Куда спешить? По лужам, которые подернулись тонкой пленкой льда, по тротуару, белесому, обындевевшему. Скрываясь от света фонарей, которых становилось все больше. И снег, начавшийся внезапно, летел на свет.
…на Перевале снег выпадает рано. Но по ту сторону гор зима мягкая. И чем ближе к побережью, тем мягче. Райдо писал о береге и море, о летнем доме, который весной полагалось белить, но за зиму ветра и сырость побелку съедали, и дом лежал на побережье темной обглоданной костью.
…не нашлось времени съездить.
И уже не будет.
Ключ опалил холодом сквозь перчатку. Кейрен придержал язычок колокольчика, повешенного над дверью, и дверь толкнул, сказав в темноту:
– Я дома.
– Рад слышать, – ответила ему темнота голосом Райдо. – А то я уже, признаться, заждался. Слушай, ты не мог квартирку попросторней найти? Тут развернуться негде.
Она и вправду была тесновата для Райдо, который, устроившись в кресле, вытянул ноги, и ноги эти уперлись в каминную решетку.
– Ты?
– Не рад? – Райдо поднялся и воздух втянул. – Кровь, надеюсь, не твоя?
– Не моя.
– Опять по помойке голубей гонял?
– Вроде того.
Кейрен зажег свет и стянул пальто, с неудовольствием отметив, что оно набрало запахов, самым ярким из которых был даже не сладковатый кровяной, но гнилостный, прелый. Этот запах прочно впитался в ткань и вывести его не выйдет…
Райдо обнял.
И к себе позволил прикоснуться.
– Изменился, да? – Он возвышался над Кейреном на голову, но рядом с ним Кейрен не чувствовал себя слабым.
– Изменился. Выглядишь много лучше.
Рубцы не исчезли, и лицо его, шея по-прежнему словно из лоскутов сшиты, грубо, неумело. Но швы побледнели, истончились.
– Ийлэ говорит, что со временем они станут еще более незаметны.
– Как она?
– Хорошо. – Райдо нахмурился и со вздохом признал: – Лучше, чем было. Она согласилась остаться одна, но…
– Ненадолго.
– Да. Самое большее – неделя.
Отпустил, взъерошил волосы и отвесил легкую затрещину.

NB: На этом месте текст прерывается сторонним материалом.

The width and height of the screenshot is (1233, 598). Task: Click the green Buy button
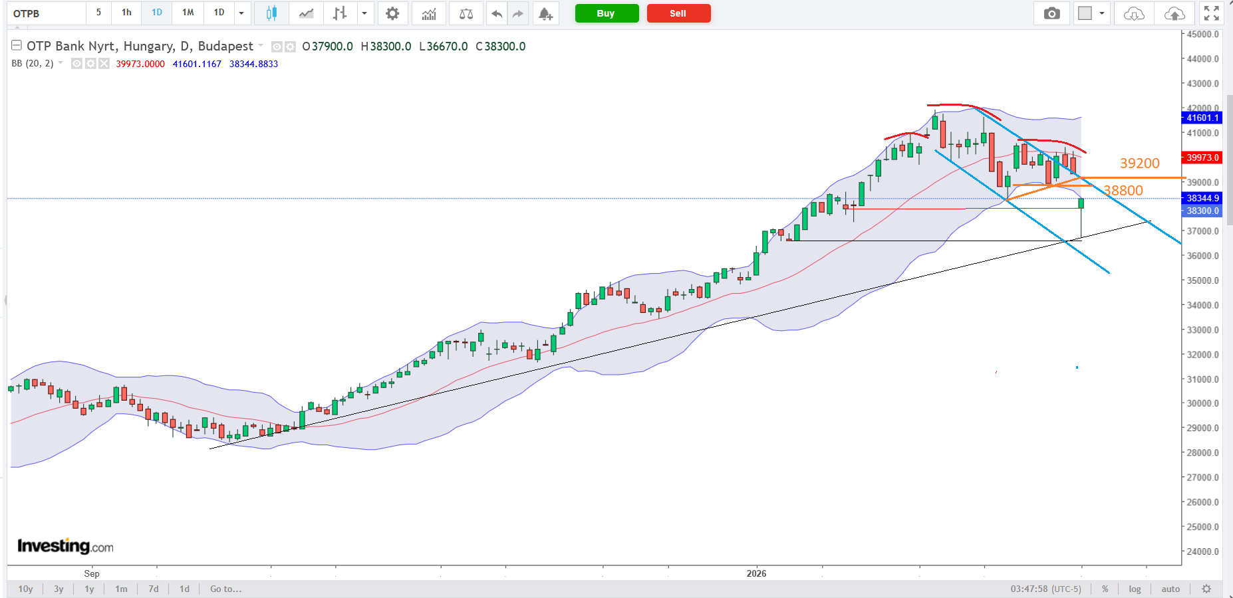coord(606,13)
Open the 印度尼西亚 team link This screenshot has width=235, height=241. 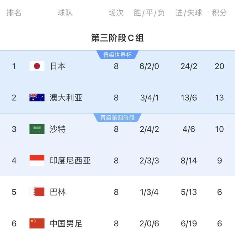(x=70, y=160)
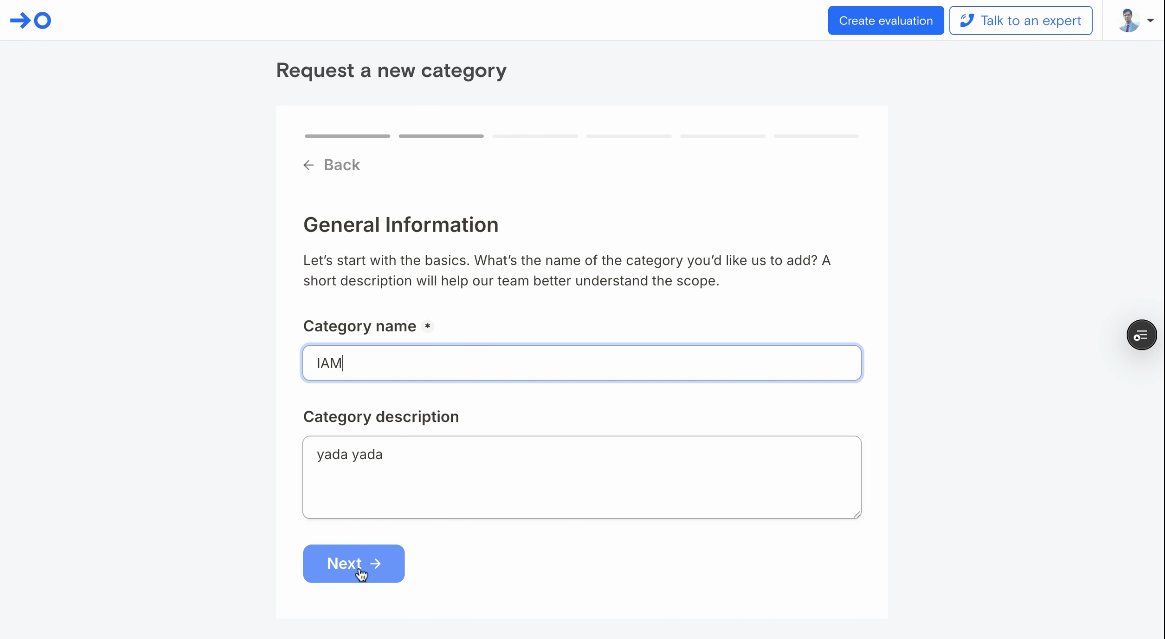The image size is (1165, 639).
Task: Click the fourth progress step segment
Action: tap(628, 136)
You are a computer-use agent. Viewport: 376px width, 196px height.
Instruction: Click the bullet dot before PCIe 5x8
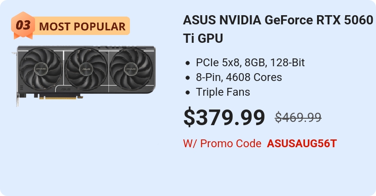point(188,63)
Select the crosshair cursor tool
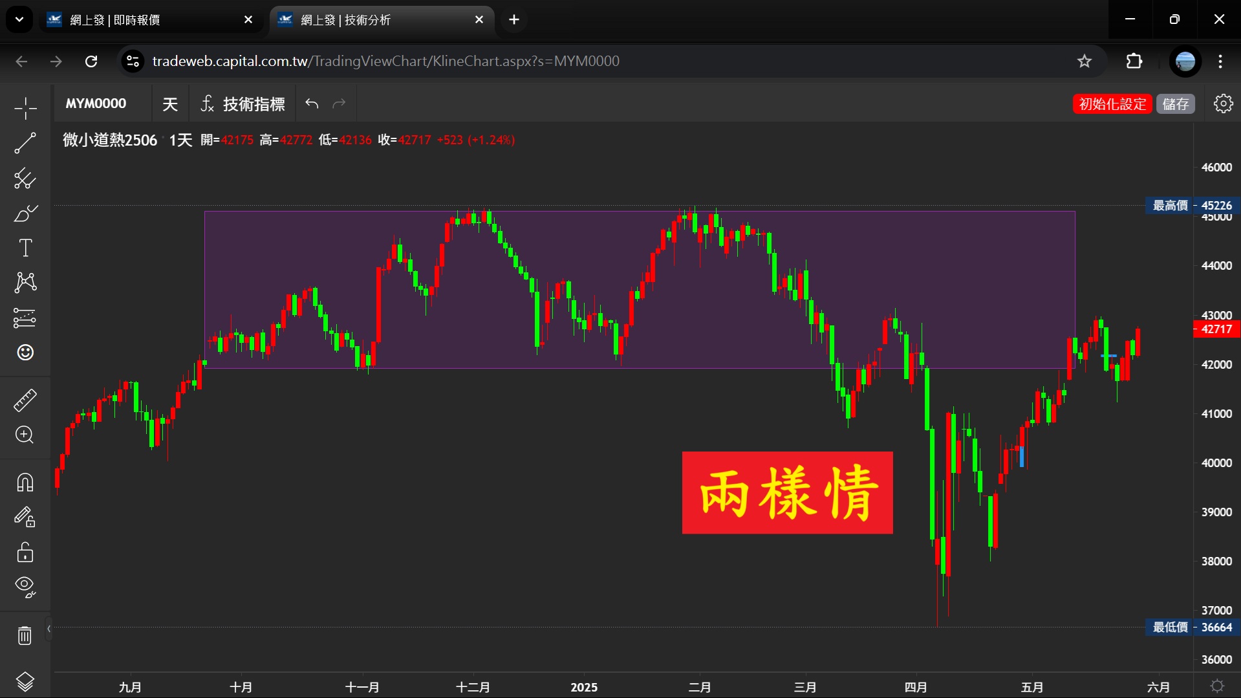 [x=25, y=108]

– Бестолочь ты, младшенький. Все такая же бестолочь… ну хоть что-то постоянное есть в этом мире. Чай будешь? Будешь. И голодный небось… честно говоря, я опасался, что ты домой отправишься. Записку-то оставил, но… не был уверен, что передадут.
– Что случилось?
Что-то серьезное, если Райдо сорвался с места. И он, заполнивший собой почти всю кухню, отмахнулся от вопроса:
– Иди, ополоснись и поговорим нормально. А то сил нет тебя нюхать. Когда ты повзрослеешь?

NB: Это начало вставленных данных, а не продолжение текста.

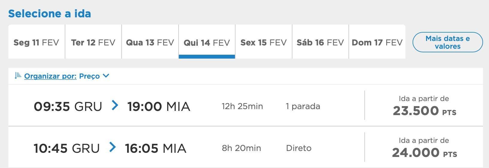Select the 10:45 GRU direct flight row
The width and height of the screenshot is (489, 168).
tap(246, 147)
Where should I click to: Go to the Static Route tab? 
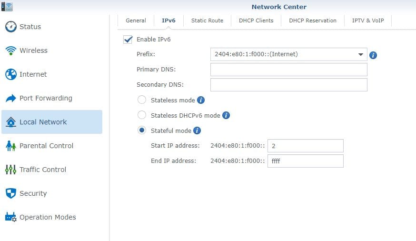click(x=207, y=20)
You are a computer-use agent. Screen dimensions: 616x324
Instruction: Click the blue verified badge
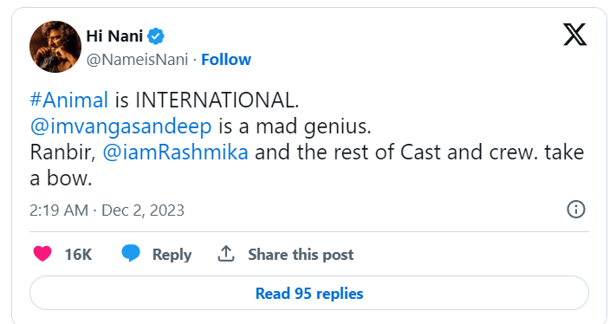[156, 36]
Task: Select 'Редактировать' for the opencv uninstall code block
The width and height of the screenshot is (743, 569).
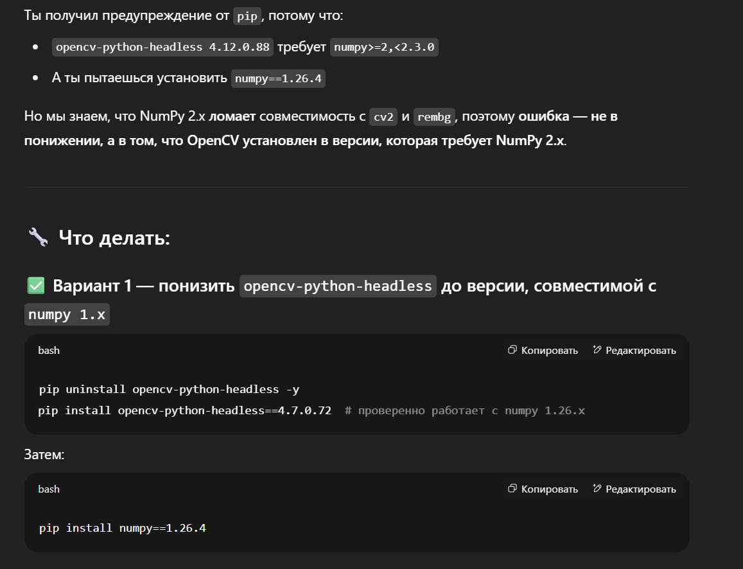Action: pyautogui.click(x=634, y=350)
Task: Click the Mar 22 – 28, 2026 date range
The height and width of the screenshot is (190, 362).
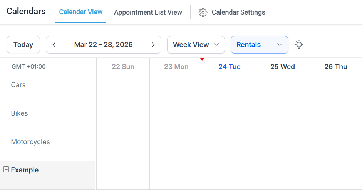Action: (x=103, y=45)
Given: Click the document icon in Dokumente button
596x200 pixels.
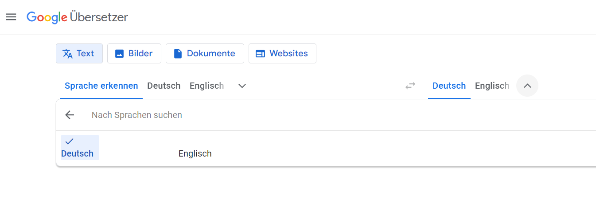Looking at the screenshot, I should pos(178,54).
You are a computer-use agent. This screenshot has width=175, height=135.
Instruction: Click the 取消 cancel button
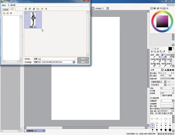[83, 62]
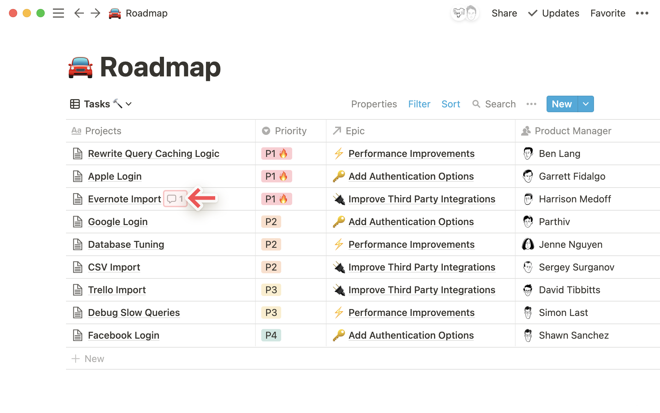This screenshot has height=413, width=660.
Task: Open the Search menu item
Action: (x=495, y=104)
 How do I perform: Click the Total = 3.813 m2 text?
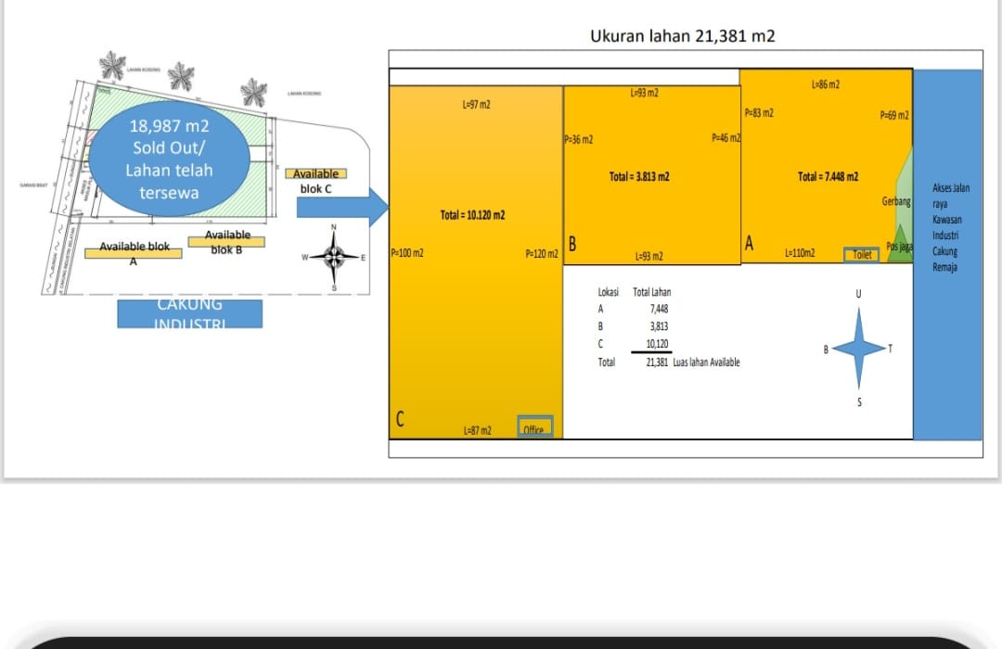[639, 176]
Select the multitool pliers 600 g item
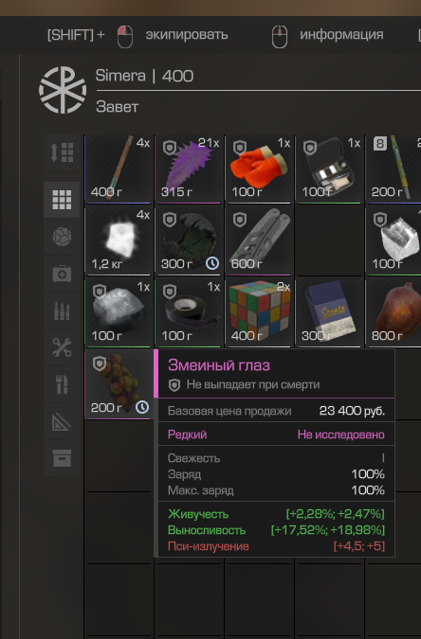This screenshot has width=421, height=639. click(x=259, y=241)
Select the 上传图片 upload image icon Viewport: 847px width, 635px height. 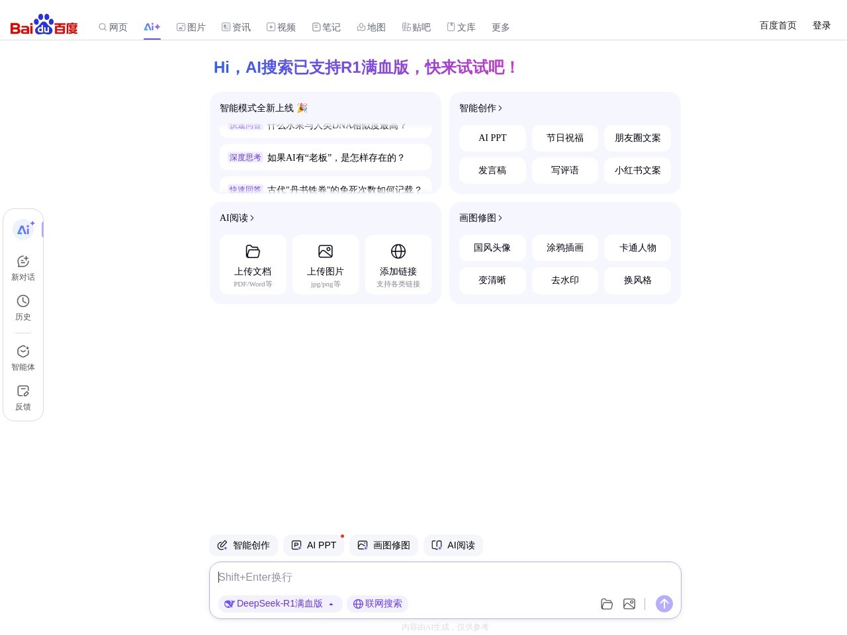326,251
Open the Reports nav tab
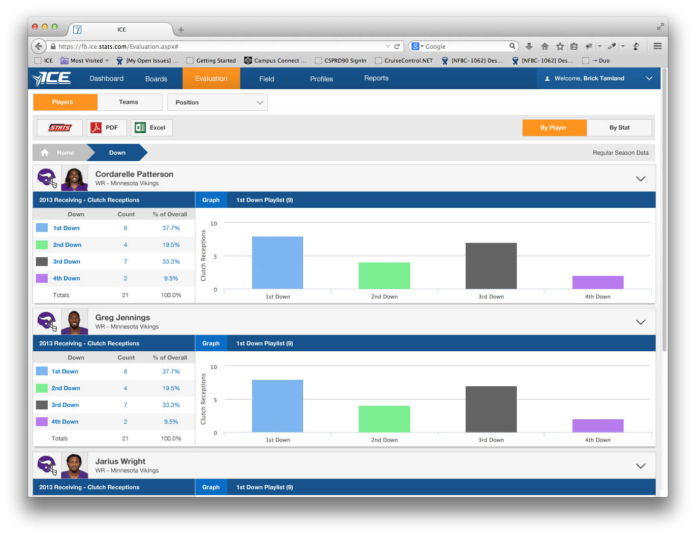The image size is (696, 536). (x=376, y=78)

– Уже, – ответил Кейрен, стягивая рубашку.
– Вижу, – серьезно сказал Райдо. – И меня это не радует.
Горячая вода. Пар наполнил крохотную ванную комнату, затянул зеркало, но Кейрен успел увидеть себя, бледного, растрепанного, с безумным взглядом и лихорадочным румянцем на щеках.